[Pixel coordinate grounding entries]
● ● ● ● ●
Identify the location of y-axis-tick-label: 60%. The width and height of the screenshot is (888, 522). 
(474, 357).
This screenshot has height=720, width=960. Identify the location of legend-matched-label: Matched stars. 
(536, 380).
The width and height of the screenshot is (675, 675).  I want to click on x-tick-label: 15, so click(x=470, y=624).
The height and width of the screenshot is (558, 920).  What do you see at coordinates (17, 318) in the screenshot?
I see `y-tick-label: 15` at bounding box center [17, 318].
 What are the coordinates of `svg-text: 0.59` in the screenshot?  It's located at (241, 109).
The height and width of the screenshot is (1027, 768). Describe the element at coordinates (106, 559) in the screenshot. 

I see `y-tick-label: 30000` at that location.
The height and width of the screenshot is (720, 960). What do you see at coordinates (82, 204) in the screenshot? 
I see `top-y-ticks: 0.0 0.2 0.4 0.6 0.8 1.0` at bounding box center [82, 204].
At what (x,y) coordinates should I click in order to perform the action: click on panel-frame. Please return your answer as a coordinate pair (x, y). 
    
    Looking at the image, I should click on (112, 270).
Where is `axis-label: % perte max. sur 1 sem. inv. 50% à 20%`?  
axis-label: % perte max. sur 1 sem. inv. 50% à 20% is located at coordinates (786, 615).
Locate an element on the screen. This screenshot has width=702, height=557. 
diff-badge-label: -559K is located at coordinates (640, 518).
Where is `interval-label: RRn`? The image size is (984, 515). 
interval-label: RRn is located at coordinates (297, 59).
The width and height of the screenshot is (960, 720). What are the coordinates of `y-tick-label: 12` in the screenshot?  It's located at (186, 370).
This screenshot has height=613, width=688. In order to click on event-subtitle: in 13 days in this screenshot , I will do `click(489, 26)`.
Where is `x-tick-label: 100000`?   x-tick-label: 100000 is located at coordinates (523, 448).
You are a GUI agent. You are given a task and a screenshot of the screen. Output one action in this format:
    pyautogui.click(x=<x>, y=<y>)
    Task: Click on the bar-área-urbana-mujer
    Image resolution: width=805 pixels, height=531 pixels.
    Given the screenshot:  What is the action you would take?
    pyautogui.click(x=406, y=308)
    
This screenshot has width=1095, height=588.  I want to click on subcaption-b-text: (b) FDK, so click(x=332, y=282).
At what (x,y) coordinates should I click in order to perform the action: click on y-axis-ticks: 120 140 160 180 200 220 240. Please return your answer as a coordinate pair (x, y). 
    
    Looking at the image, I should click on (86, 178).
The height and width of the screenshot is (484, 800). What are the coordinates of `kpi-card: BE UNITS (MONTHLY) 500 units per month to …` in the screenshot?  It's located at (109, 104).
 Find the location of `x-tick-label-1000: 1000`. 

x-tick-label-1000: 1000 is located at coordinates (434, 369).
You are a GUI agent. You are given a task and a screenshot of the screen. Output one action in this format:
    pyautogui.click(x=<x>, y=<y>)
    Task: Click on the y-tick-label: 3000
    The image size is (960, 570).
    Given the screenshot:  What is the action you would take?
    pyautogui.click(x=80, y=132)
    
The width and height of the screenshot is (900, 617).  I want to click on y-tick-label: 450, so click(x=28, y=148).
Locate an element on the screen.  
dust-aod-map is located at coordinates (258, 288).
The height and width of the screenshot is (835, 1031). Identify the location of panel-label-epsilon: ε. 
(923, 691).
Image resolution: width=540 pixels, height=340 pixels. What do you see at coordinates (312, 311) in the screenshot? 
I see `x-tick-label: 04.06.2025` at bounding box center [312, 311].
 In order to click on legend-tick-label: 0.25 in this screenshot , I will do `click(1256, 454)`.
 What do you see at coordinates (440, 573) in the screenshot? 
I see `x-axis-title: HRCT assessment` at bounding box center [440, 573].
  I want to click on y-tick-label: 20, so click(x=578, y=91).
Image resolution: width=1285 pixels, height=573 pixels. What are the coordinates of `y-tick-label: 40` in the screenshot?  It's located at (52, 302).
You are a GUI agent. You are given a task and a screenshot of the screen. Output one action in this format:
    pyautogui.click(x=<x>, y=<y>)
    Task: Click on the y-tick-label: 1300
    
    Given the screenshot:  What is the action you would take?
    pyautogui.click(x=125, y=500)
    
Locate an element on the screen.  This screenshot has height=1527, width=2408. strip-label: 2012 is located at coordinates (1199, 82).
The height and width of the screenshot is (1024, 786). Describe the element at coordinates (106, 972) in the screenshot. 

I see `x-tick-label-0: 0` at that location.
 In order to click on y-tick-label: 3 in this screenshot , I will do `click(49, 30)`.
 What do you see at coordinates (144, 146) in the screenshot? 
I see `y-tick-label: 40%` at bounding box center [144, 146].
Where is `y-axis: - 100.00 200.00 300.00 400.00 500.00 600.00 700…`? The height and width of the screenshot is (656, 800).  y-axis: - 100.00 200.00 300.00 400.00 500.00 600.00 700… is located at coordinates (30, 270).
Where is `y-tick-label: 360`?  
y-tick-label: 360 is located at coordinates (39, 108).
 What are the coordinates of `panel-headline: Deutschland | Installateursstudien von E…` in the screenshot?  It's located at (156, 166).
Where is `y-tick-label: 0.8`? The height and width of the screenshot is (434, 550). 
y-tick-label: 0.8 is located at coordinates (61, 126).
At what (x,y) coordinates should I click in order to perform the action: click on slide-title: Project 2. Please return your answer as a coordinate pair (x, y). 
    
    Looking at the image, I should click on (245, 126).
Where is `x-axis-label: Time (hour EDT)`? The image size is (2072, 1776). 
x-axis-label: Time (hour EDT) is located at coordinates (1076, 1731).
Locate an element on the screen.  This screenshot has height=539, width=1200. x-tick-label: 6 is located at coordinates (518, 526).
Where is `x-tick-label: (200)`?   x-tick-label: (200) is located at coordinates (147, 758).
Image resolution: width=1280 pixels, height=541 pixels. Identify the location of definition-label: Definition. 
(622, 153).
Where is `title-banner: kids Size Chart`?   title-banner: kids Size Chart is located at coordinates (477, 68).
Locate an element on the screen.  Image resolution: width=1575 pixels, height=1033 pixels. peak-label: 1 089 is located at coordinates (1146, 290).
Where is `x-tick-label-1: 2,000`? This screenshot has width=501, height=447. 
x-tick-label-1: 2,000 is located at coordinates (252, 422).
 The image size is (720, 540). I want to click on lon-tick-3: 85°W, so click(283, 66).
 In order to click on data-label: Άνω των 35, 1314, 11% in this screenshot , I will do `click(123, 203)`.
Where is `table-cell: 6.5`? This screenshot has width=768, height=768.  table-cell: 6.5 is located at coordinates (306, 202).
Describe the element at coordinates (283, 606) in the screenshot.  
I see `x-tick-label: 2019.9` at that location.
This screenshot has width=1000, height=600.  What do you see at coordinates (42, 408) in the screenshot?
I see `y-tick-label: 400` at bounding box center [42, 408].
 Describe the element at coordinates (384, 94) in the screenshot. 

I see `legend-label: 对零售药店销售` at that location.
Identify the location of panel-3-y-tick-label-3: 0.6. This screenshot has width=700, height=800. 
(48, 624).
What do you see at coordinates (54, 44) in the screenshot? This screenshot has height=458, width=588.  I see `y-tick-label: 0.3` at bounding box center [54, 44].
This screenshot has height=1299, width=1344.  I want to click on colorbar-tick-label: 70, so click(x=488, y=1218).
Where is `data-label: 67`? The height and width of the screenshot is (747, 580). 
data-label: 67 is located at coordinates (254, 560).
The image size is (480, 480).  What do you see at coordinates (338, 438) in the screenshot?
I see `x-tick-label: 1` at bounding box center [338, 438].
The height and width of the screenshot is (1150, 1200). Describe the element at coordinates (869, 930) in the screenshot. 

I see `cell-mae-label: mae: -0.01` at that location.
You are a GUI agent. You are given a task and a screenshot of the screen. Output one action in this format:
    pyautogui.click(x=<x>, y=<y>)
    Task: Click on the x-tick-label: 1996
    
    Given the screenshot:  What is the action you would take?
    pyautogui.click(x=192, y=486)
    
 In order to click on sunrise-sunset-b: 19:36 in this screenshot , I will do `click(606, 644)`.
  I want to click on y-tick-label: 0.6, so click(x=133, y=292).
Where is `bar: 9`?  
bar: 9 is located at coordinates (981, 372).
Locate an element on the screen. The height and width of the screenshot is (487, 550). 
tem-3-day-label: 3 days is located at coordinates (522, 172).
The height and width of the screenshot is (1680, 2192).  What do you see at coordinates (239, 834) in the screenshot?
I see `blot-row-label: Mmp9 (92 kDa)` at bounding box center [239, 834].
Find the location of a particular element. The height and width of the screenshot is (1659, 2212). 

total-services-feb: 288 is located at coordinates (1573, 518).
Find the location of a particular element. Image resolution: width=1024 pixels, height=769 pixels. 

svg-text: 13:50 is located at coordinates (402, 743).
● ● ● ● ●
> _What the task requires_:
Rename "Matched stars" to "Matched sources" in the lines starting with the one containing "This screenshot has height=720, width=960." and going on through the one containing "at (241, 109).". Give only those lines, with nothing else altered.

> _Answer for this exercise_:
This screenshot has height=720, width=960. Identify the location of legend-matched-label: Matched sources. 
(536, 380).
The width and height of the screenshot is (675, 675).  I want to click on x-tick-label: 15, so click(x=470, y=624).
The height and width of the screenshot is (558, 920).  What do you see at coordinates (17, 318) in the screenshot?
I see `y-tick-label: 15` at bounding box center [17, 318].
 What are the coordinates of `svg-text: 0.59` in the screenshot?  It's located at (241, 109).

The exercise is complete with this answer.